Our TPA is asking for data to perform nondiscrimination testing for our medical expense and dependent care FSA plans under sections 105 and 129. I have spent a few days trying to wrap my mind around the IRC and accompanying regulations, including reading a lot of posts here. Our plans are open to all employees on equal terms and are 100% funded from voluntary employee elections. I would appreciate any guidance on the following.

1. Medical Expense Eligibility-It seems that mere eligibility to participate in the FSA is not enough to count toward the 70% threshhold. So, if significantly more of our top 25% decide it is worth the paperwork and use-or-lose risk, even though the program is all voluntary employee elections, can the plan flunk?

2. Excess HCI Reimbursement-If HCIs participate too much and the plan flunks, I assume we would need to make corrections by year end to tax the appropriate disparate share for HCIs. Are plan documents required to notify employee of this risk?

Thank you again for any clarification.

Posted

Depending on the entity (i.e., if LLC or S corp), I think the only test that really matters is the benefits test for the DCA plan. IIRC, for LLCs and S corps, you can't fail the other tests if everyone is eligible.

Posted
Depending on the entity (i.e., if LLC or S corp), I think the only test that really matters is the benefits test for the DCA plan. IIRC, for LLCs and S corps, you can't fail the other tests if everyone is eligible.
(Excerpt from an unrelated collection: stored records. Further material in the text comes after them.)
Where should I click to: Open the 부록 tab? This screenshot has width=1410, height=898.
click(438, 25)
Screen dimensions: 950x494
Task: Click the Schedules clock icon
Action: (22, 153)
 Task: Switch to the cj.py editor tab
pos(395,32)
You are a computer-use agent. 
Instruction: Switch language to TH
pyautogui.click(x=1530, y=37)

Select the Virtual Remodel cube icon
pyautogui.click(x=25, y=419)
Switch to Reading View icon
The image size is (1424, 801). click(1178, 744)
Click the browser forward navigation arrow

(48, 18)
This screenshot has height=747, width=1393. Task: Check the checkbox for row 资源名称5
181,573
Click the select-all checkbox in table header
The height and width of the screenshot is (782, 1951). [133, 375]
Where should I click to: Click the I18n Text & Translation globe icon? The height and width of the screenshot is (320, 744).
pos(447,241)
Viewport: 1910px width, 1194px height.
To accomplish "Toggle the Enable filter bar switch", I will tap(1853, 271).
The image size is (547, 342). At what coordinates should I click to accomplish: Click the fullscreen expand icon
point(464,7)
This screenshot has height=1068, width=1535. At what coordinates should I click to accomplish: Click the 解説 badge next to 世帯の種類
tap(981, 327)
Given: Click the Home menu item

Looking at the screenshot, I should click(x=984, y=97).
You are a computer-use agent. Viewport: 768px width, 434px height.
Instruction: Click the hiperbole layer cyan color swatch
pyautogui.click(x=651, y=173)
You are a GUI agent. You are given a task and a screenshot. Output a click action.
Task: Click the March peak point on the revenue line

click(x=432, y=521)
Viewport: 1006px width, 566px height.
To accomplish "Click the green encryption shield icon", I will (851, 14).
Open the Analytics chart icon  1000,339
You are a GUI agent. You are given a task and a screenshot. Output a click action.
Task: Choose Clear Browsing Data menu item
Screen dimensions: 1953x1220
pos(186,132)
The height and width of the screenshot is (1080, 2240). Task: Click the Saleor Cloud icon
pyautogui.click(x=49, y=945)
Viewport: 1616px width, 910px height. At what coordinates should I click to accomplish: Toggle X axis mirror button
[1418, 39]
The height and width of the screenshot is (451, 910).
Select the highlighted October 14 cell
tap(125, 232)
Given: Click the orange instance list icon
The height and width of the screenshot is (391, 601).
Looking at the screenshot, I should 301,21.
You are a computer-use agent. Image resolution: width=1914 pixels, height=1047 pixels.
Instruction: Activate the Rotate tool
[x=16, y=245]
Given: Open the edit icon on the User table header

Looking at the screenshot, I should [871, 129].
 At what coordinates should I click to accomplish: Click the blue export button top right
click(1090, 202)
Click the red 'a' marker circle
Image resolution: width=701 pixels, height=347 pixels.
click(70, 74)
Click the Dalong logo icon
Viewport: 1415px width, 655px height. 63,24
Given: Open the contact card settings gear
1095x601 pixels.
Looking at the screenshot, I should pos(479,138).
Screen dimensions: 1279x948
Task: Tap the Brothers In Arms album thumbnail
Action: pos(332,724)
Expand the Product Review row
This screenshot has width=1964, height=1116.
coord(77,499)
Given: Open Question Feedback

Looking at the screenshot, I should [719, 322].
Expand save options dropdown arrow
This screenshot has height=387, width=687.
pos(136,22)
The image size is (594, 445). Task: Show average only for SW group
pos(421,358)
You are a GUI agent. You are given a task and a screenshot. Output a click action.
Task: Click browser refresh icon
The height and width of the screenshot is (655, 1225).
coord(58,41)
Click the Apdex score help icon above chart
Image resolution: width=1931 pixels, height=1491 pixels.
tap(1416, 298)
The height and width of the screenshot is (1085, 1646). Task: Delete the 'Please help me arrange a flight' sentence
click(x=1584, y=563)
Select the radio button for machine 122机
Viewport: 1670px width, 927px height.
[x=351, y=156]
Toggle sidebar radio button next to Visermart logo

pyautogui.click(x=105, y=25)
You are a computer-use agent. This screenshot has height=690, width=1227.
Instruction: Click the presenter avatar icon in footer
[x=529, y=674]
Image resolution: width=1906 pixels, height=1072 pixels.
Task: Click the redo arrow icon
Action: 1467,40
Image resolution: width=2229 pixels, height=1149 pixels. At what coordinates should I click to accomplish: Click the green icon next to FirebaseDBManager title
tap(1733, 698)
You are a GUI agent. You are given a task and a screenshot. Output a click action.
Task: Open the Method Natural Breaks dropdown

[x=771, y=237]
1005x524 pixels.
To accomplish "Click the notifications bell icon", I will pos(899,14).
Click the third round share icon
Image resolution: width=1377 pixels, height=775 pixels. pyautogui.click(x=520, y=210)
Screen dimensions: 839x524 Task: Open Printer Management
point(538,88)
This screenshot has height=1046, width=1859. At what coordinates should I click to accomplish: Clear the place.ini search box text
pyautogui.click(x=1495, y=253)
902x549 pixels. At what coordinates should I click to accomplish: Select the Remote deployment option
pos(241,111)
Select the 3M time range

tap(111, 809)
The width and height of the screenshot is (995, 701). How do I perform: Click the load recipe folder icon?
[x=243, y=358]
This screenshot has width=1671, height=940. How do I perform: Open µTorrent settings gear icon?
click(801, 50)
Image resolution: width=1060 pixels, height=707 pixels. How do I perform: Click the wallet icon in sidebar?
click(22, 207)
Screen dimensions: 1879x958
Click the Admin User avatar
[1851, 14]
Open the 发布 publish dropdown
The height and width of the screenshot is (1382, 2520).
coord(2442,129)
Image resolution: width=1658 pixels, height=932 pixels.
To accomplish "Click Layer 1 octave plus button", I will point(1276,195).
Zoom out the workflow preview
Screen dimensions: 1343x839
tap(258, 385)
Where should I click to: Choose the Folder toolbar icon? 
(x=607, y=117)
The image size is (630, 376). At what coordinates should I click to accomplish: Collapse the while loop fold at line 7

I am looking at a governmental plan, and common sense makes me want to reach the result that a plan that lets everyone participate is nondiscriminatory, but I am not seeing how Section 105(h) lets that happen.

As I read 105(h)(3)(A), a plan cannot be nondiscriminatory unless it benefits 70% or more of all employees or "80 percent or more of all the employees who are eligible to benefit under the plan if 70 percent or more of all employees are eligible to benefit under the plan." Using both "benefits" and "eligible to benefit" suggests that eligibility alone does not get you there. Is there someplace else that I am missing or a letter ruling that makes clear that plans that let everyone participate really are nondiscriminatory. Perhaps I am just being paranoid, but then I wonder why our TPA needs data to crunch the numbers for medical expenses FSAs if it knows that everyone is eligible.

Thanks for any clarification anyone can provide.